The counter-intuitive rise of Python in scientific computing

In fact, when I learned to program Fortran on the IBM 026 keypunch, the commercial version didn’t have equals or parens at all. We had to type the following:

# for =
% for (
¤ for )

The mind adapts. :slight_smile:

(The New Mexico school I attended was too poor to buy the IBM 029 keypunch, which was introduced about 8 years before I started learning to program in high school.)

1 Like

I’ve been collecting Fortran code examples. I have one project that is 11+ million lines of Fortran, and several others that are over 1 million lines of code. I have several single Fortran files that are over 100,000 lines of Fortran (the largest is 576,989 lines).

The notion that the language would (more than rarely) evolve in incompatible ways is kind of terrifying. (Maybe it’s a tooling issue, but determining the dependencies on a semantic change to Fortran on an 11 million line program is more than a bit daunting.)

3 Likes

From my anecdotical experience, most of this CPU times comes from legacy codes, not from recently started projects. Fortran is very underrepresented in the two “mega trends” artificial intelligence with neural networks and GPU computing.

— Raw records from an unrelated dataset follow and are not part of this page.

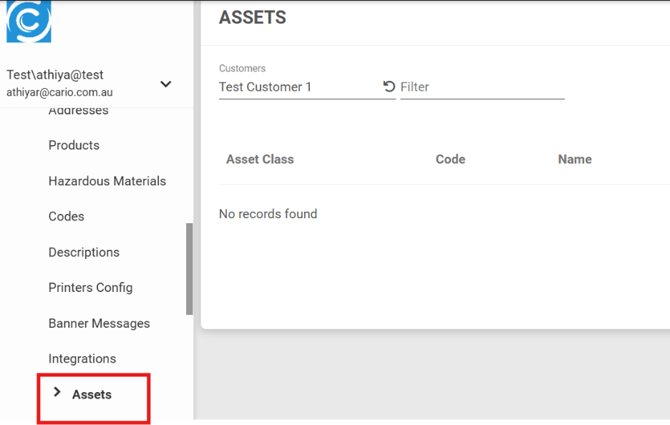Open the Integrations menu item
Image resolution: width=670 pixels, height=425 pixels.
coord(82,358)
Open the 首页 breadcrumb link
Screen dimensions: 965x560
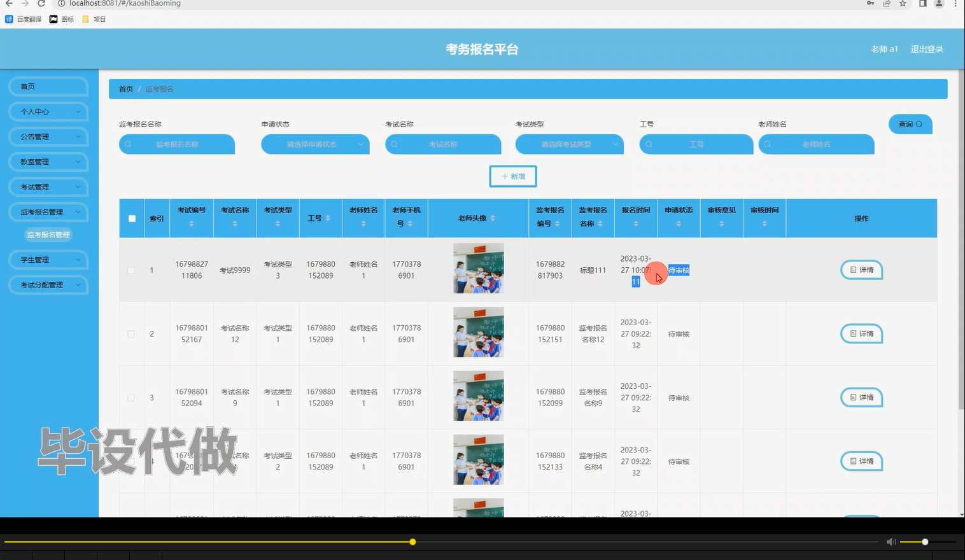pos(125,89)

Of course, there situation is more complex than 50 years ago when there was no literally no alternative to Fortran in scientific computing. Still, the fact that Python with its very poor native performance became a serious competitor to Fortran shows that the Fortran language and its ecosystem lacks relevant features that Python offers.

4 Likes

This is very likely true, nonetheless it’s a driver that keeps some people using Fortran. When you are dealing with a code in a given language you tend to go on with this language in the project for the new developments. This would not happen without these codes, and Fortran would be dead for good.

My other point was that Python was virtually non-existent in these statistics. The main competitor to Fortran was rather C++.

Sure, but it has definitely little to do with the obsolescent features that you were pointing above. Regarding GPU computing there’s AFAIK no equivalent to Cuda in the Fortran world, and it’s not because of the implicit mapping or because Fortran uses ( ) instead of [ ] for arrays !

It has been discussed many times, and there are many reasons for the success of Python, which are much more important than the few obsolescent features of Fortran.

1 Like

CUDA Fortran has been available since 2009 at least in the PGI compiler. Support for CUDA is also coming to new flang (LLVM Flang Begins Seeing NVIDIA CUDA Fortran Support - Phoronix). Unfortunately, the pgfortran compiler (now nvfortran) is stuck at the level of F2003 support. This was also one of the gripes LLNL had (An evaluation of risks associated with relying on Fortran for mission critical codes for the next 15 years):

Even when a technology provider has an in-house Fortran compiler team that supports advanced hardware, such as the case for the NVIDIA nvfortran compiler, the lack of timely and robust support for “modern Fortran” has proven a major hurdle.

1 Like

This confirms the “compilers that are lagging behind [the standard]” statement… Introducing plenty of bright new features in the standard doesn’t help a lot if most of compilers do not implement them.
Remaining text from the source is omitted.